Your assignment
Using the records below, transcribe exactly only the lines from the one with "Open the #театральные_сезоны_2025" through the end, both included, and drop every picture.
------------------------
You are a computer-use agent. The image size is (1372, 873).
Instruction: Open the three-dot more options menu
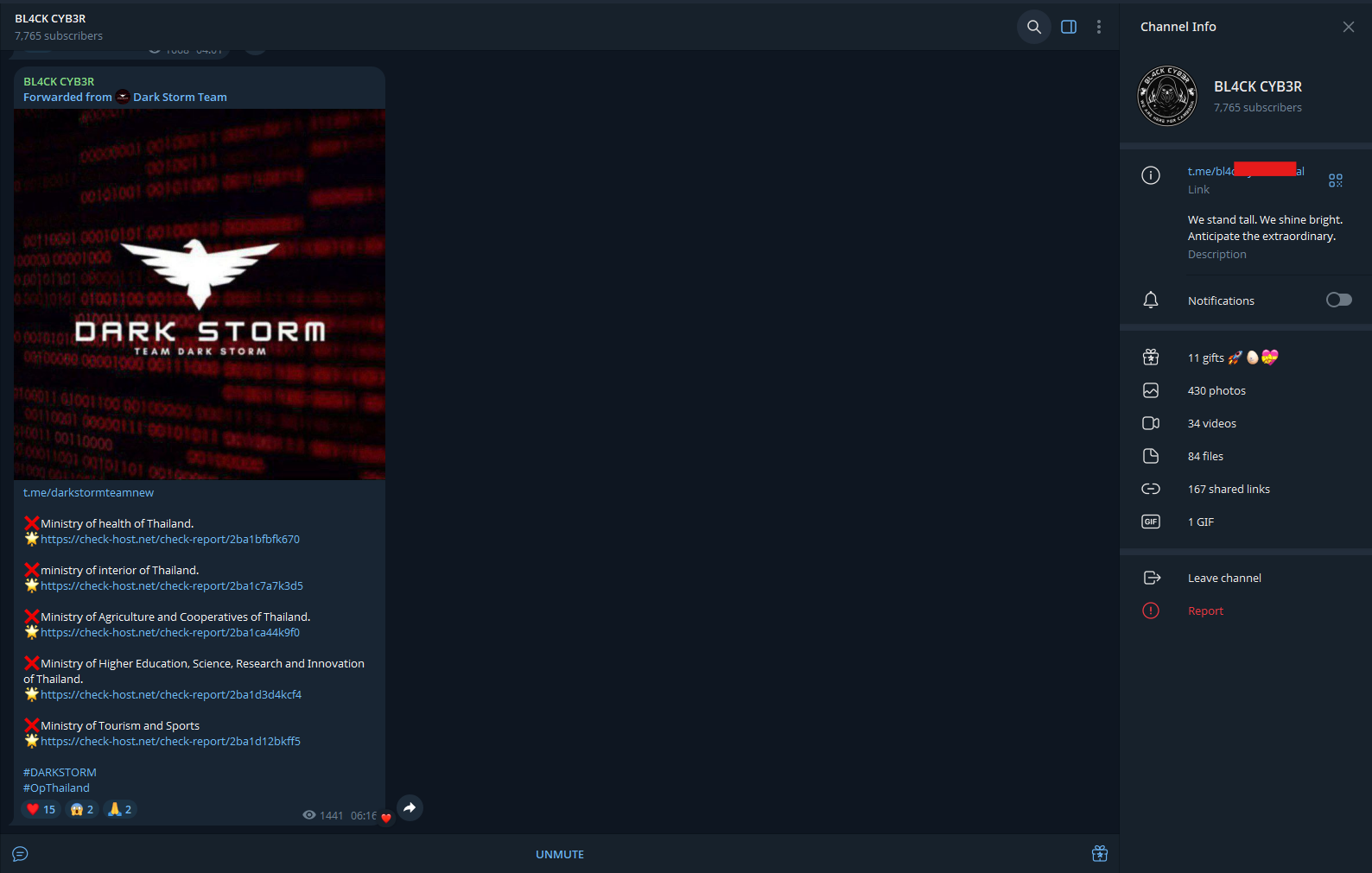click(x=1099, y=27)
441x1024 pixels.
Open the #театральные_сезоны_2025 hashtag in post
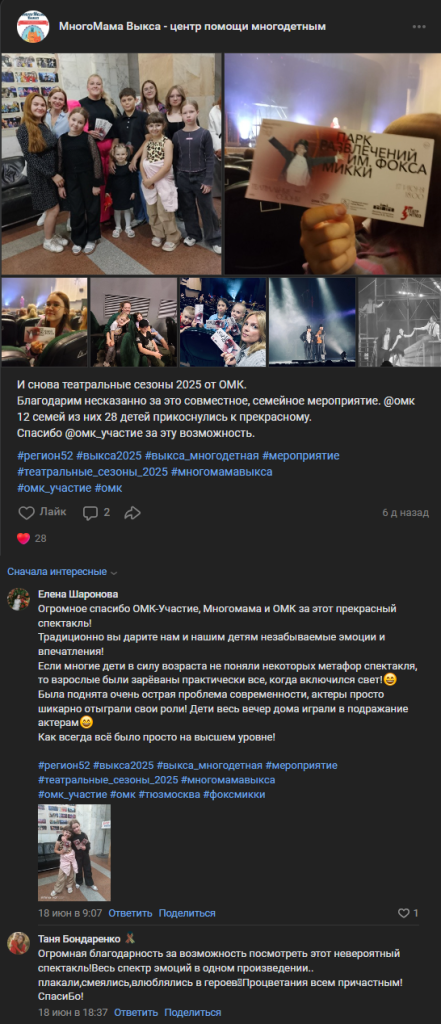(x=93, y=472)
------------------------
Task answer
Open the #театральные_сезоны_2025 hashtag in post
(x=93, y=472)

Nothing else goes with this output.